When you transfer a chromosomally normal embryo into a woman who has had no problems getting pregnant in the past, and both times result in a categorically Not Pregnant, there are really only two possible explanations: either there’s a problem with the embryos or there’s a problem with the uterus.
It’s possible that the embryos were damaged by the freezing process. However, that is so horrific a scenario I won’t spend much time thinking about it except to say that a) if they are all damaged, we are fucked; and, b) although possible, it’s unlikely; and, c) the clinic has given us a deal where we only have to pay for a bit less than two FETs and we can transfer all remaining embryos (five FETs in all). Plus, if it works the first time they will refund the difference, which means they are assuming all the risk, which I think speaks to their confidence that the next FET will work.
So that leaves my uterus as the thing to focus our attention on. With a history of placenta accreta, placenta previa, a succenturiate lobe, and villitis, the current theory is that I have endometritis (inflammation of the uterine lining). So I’m having a little surgery this Friday. I’ll be having a hysteroscopy (where a camera is inserted into your uterus so the doctor can look at it) and biopsy (to test for endometritis) under general anaesthetic.
The thing about endometritis is that the false negative rate is quite high—it’s possible to have inflammation in one area, but not all of, your uterus—so I will be treated empirically with a two-week course of antibiotics. If the results come back positive, I will continue the antibiotics for as long as my RE deems necessary, and will likely have a follow up biopsy in my Ob/Gyn’s office under light sedation. If the results come back negative, I will stop antibiotics after two weeks and jump right back into a new FET cycle.
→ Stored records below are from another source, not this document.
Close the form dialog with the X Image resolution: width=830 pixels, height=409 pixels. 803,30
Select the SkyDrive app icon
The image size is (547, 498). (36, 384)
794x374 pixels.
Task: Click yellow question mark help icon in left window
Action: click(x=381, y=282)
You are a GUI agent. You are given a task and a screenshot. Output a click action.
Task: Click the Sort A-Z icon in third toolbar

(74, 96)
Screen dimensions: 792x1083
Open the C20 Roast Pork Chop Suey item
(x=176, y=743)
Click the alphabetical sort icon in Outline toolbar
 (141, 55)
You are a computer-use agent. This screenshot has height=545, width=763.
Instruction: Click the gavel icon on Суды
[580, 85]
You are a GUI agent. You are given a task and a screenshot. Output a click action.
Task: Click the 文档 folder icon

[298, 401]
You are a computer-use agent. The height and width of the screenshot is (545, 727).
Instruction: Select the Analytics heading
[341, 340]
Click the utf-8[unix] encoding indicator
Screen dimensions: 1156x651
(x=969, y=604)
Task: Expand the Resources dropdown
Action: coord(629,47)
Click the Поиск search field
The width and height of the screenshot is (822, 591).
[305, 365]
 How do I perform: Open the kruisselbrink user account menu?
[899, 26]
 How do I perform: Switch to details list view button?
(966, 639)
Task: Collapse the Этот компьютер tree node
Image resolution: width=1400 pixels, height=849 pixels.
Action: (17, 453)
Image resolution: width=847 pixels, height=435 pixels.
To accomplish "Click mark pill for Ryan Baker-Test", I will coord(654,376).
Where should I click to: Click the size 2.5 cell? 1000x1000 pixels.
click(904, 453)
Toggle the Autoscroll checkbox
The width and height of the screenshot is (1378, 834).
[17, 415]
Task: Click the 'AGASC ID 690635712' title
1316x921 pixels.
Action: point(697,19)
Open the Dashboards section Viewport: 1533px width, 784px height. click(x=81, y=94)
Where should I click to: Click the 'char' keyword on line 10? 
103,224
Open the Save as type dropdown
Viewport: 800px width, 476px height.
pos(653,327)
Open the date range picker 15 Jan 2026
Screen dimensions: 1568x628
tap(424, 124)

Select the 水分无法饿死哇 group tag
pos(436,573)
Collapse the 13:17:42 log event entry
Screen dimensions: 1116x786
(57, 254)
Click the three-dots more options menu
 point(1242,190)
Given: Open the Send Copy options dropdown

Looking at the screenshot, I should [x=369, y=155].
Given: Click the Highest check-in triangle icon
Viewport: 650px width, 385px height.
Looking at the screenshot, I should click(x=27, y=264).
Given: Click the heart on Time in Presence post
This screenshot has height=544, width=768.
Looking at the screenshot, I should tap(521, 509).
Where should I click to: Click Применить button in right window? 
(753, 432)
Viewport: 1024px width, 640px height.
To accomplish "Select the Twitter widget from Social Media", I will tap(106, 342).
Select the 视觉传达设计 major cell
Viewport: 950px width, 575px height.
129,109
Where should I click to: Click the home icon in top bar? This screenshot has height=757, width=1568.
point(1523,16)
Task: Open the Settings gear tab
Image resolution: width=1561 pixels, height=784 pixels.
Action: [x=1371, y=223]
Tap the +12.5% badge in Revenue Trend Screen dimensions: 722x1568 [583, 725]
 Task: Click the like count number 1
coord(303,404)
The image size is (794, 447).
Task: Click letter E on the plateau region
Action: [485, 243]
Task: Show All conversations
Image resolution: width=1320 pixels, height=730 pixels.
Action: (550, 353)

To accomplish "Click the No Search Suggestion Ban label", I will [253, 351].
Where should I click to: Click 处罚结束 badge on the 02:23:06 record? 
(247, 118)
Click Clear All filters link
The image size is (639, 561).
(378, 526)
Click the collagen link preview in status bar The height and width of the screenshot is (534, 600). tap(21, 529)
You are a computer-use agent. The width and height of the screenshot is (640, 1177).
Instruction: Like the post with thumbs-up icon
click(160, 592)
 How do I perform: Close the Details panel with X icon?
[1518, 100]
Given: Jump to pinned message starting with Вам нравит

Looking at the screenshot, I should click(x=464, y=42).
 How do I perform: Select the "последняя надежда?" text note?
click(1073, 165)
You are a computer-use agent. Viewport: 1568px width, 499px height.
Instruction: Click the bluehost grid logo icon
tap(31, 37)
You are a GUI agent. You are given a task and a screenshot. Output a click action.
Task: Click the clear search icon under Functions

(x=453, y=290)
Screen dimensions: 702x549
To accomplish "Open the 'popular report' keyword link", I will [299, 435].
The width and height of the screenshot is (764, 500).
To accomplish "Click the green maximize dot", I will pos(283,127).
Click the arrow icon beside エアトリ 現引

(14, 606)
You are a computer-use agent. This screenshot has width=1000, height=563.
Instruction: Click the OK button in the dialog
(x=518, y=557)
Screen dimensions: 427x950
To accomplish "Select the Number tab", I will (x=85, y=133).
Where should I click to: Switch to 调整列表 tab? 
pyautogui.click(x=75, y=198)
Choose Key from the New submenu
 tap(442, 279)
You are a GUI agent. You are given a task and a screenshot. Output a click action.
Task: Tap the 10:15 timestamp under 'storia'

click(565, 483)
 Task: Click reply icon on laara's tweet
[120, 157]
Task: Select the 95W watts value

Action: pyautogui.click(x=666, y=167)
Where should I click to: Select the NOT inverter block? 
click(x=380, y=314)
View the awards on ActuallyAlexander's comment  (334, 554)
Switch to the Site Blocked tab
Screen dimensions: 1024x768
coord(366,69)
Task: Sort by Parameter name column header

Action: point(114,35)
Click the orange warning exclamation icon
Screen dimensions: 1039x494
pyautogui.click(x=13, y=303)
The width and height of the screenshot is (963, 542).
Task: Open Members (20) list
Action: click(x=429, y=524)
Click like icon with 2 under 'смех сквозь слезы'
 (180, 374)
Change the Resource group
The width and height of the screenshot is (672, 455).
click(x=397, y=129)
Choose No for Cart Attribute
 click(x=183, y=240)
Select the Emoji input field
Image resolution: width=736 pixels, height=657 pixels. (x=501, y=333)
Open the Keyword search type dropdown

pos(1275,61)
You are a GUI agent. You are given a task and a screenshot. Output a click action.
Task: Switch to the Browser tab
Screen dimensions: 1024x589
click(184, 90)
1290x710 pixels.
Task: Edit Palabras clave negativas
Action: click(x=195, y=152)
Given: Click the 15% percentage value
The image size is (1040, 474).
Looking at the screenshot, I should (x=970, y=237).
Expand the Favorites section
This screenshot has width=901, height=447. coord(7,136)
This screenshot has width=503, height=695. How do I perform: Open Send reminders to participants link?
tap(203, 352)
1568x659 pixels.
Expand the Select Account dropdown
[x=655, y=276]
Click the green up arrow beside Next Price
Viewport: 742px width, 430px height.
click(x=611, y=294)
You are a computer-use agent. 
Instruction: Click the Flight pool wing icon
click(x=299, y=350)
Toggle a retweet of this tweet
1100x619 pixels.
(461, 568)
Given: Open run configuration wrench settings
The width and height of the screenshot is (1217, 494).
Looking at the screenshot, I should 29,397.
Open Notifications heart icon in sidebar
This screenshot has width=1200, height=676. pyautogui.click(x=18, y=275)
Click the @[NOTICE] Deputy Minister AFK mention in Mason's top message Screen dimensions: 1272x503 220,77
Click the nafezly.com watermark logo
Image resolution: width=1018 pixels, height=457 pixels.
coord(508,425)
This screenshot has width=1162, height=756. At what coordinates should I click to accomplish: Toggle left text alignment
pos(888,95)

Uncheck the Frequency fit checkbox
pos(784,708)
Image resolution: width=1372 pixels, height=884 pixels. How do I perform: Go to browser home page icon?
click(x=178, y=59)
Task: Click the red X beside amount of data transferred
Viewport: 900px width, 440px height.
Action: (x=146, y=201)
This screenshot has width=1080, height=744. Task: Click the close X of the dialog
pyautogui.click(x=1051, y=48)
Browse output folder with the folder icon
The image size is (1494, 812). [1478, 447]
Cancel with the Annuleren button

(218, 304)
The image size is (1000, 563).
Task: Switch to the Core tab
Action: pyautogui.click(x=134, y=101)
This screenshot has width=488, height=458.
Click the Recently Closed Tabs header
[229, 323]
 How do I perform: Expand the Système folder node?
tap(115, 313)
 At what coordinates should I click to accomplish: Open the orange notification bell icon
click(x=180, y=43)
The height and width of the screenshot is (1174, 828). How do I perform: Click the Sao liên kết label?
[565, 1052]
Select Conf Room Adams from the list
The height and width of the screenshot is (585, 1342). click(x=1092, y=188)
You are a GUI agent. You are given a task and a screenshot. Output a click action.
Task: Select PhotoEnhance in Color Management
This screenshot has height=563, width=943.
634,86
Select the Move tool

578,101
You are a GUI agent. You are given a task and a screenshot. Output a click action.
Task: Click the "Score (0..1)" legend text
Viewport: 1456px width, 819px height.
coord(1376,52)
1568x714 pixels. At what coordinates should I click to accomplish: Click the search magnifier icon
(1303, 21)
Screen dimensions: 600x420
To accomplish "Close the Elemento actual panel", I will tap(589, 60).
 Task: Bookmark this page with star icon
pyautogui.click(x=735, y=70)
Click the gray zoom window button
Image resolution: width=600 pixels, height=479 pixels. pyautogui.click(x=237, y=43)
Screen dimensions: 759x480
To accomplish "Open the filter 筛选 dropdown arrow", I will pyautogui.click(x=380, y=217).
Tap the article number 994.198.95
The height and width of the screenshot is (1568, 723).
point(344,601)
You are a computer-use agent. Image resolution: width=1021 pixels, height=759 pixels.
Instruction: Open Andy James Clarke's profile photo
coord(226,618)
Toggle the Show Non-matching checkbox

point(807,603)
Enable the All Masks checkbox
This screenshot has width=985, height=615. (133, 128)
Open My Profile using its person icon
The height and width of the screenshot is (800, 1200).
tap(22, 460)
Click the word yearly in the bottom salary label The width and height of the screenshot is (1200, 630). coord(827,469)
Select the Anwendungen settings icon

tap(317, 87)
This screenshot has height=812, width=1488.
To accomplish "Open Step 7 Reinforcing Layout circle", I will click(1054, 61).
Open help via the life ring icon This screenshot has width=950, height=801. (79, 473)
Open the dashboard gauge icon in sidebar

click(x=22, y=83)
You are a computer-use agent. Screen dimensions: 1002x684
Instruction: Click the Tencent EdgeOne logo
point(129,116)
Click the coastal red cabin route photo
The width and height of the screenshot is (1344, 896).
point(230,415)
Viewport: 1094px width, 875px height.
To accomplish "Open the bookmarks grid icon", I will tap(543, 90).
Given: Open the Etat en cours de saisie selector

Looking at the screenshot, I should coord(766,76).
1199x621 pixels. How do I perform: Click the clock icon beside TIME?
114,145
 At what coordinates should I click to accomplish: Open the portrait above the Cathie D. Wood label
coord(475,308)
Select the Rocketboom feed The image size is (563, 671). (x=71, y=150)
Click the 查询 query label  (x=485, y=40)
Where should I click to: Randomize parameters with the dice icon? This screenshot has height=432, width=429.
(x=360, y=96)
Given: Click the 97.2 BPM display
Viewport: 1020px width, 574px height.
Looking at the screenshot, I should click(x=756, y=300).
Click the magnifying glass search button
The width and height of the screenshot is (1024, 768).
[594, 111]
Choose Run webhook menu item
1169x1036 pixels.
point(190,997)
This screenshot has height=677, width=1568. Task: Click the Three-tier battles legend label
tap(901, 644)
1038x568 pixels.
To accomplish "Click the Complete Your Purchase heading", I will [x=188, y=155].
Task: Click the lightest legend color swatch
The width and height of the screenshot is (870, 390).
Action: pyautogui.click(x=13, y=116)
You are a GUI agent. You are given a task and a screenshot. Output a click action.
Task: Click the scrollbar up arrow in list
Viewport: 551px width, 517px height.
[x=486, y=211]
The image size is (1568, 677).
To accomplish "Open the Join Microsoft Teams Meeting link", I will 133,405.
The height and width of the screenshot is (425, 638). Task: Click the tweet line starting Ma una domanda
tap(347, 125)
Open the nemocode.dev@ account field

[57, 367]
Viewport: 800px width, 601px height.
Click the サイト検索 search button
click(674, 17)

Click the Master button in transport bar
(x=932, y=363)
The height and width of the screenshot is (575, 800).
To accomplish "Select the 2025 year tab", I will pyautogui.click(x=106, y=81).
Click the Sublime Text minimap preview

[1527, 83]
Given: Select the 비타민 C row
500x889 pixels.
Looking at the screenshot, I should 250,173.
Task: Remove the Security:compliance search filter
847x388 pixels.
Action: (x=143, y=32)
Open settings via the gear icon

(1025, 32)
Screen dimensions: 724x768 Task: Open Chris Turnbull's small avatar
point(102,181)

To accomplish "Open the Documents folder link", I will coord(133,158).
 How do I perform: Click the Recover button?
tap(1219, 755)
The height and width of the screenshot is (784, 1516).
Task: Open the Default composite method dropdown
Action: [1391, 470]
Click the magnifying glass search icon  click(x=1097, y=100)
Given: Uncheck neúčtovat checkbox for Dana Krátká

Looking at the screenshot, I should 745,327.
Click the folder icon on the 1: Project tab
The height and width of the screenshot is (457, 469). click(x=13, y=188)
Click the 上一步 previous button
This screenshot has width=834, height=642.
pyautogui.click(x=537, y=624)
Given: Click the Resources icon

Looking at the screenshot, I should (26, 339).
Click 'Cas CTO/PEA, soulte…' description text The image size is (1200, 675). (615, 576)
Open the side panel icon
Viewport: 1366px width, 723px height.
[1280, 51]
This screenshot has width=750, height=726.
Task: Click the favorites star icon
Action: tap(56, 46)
The other theory I had is the possibility that, because I have endometriosis, I lack the beta-3 protein which is essential for implantation. However, instead of spending $600 on another biopsy which my insurance definitely won’t cover, we can, again, treat me empirically. The treatment is usually a months-long course of Lupron.
Now, the interesting thing about going on Lupron is that it’s the only medication I took with the cycle that resulted in V but did not take with either FET. So even though I only took Lupron for 12 days, maybe that’s the missing piece of the puzzle.
It might sound weird, but I’m hoping I have endometritis. If the results come back negative, even knowing the false negative rate is high, there’ll be a part of me that will worry that my uterus isn’t the problem. Which sounds great, but then that leaves us with the only other two things I can think of: damaged embryos (in which case, V will be an only child, and that will be another thing to process and grieve) or secondary infertility (is that even possible with my DNA removed from the equation?).
So, even though a positive result would likely delay things even more (sigh, my first FET was back in October), I think it would give me peace of mind to know there’s a definitive issue.
So, that’s where we’re at. With a bit of luck, we’ll do a transfer at the end of April. Onwards!